Saúde

60% das vagas por preencher em Medicina Geral e Familiar

Notícias de Coimbra com Lusa | 2 horas atrás em 22-01-2026

Mais de 60% das vagas para Medicina Geral e Familiar (MGF) ficaram por preencher no concurso de segunda época, que terminou com a ocupação de 50 das 142 abertas, segundo dados a que a Lusa teve acesso.

PUBLICIDADE

publicidade

De acordo com os dados facultados pela Administração Central do Sistema de Saúde (ACSS), além destas vagas em MGF, foram igualmente preenchidas 15 das 17 que estavam disponíveis para a área de Saúde Pública.

PUBLICIDADE

Por comparação, em 2024,o concurso de segunda época tinha resultado na ocupação de 63 vagas (de 225 disponíveis) em MGF e nove em Saúde Pública (de um total de 15).

Tendo em conta que cada médico de Medicina Geral e Familiar tem, em média, uma lista de 1.550 utentes, a ocupação destas vagas vai permitir dar médico de família a pelo menos 77.500 utentes, mais de 37 mil dos quais na região de Lisboa e Vale do Tejo, a mais carenciada.

Na região de Lisboa e Vale do Tejo havia 84 vagas abertas para médicos de família e ficaram por preencher mais de 70%, com apenas 24 vagas ocupadas.

Por exemplo, a nível nacional, a ULS Amadora Sintra foi a que mais especialistas em MGF viu colocados, com nove das 12 vagas preenchidas (75%).

Na região Centro havia 29 vagas em MGF e foram ocupadas oito, no Norte eram 18 e foram ocupadas 15, no Alentejo das oito abertas apenas duas foram ocupadas e, no Algarve, tinham aberto três vagas e apenas uma foi preenchida.
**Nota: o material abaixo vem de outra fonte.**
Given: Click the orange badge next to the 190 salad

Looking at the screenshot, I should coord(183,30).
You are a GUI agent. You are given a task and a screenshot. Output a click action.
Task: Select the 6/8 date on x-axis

Em 2025, no total dos dois concursos realizados para contratação de médicos recém-especialistas em MGF, foram ocupadas 281 vagas, o que permitiu a atribuição de médico de família a mais 435.550 utentes.

Na Saúde Pública, apenas duas das 17 vagas no total ficaram por preencher no concurso de segunda época – uma na região Centro (Unidade Local de Saúde da Guarda) e outra no Alentejo (ULS Alto Alentejo).